## [Short exercise]
Please count the lines of the records below that contain the string "header", matching case exactly. Give only the number.

## [Data supplied]
>>>
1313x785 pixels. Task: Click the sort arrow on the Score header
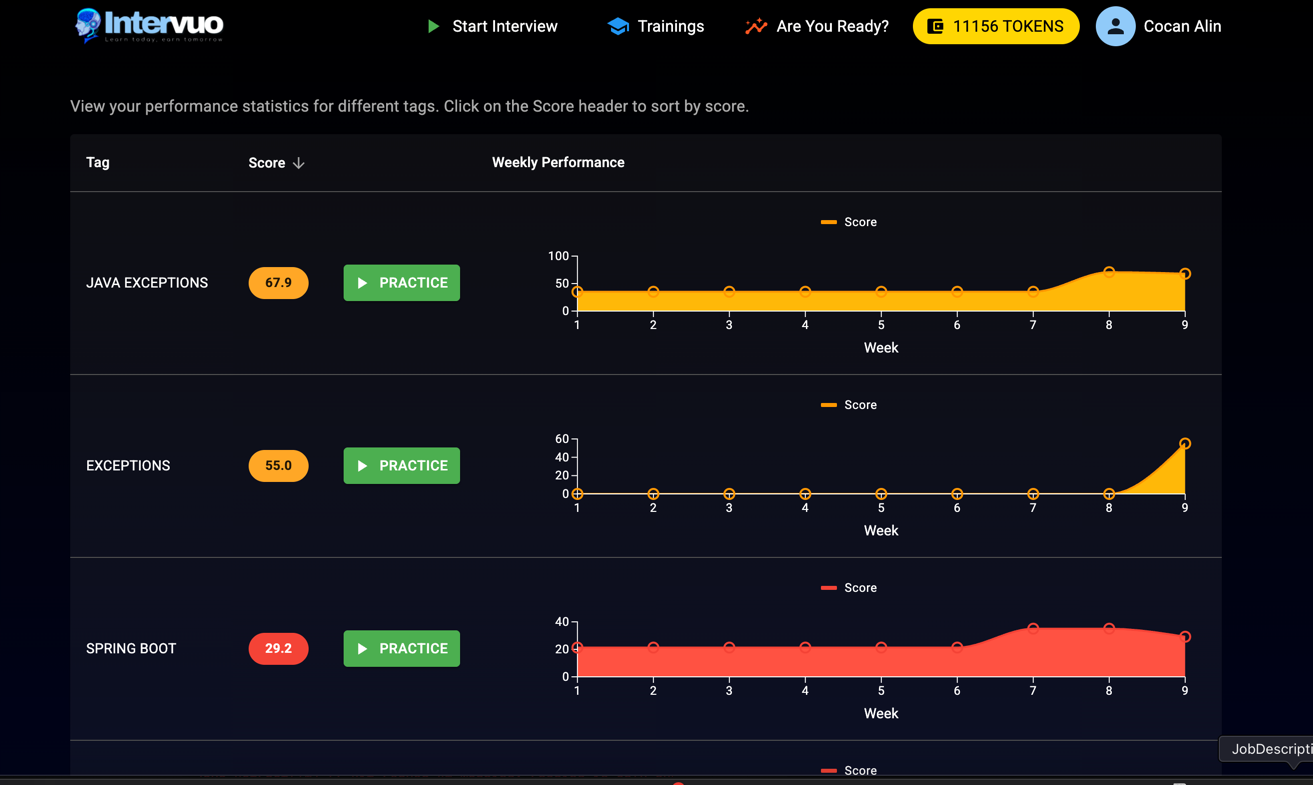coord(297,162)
<<<
>>>
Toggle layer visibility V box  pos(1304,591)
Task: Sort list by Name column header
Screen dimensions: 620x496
<<<
## [Exercise solution]
2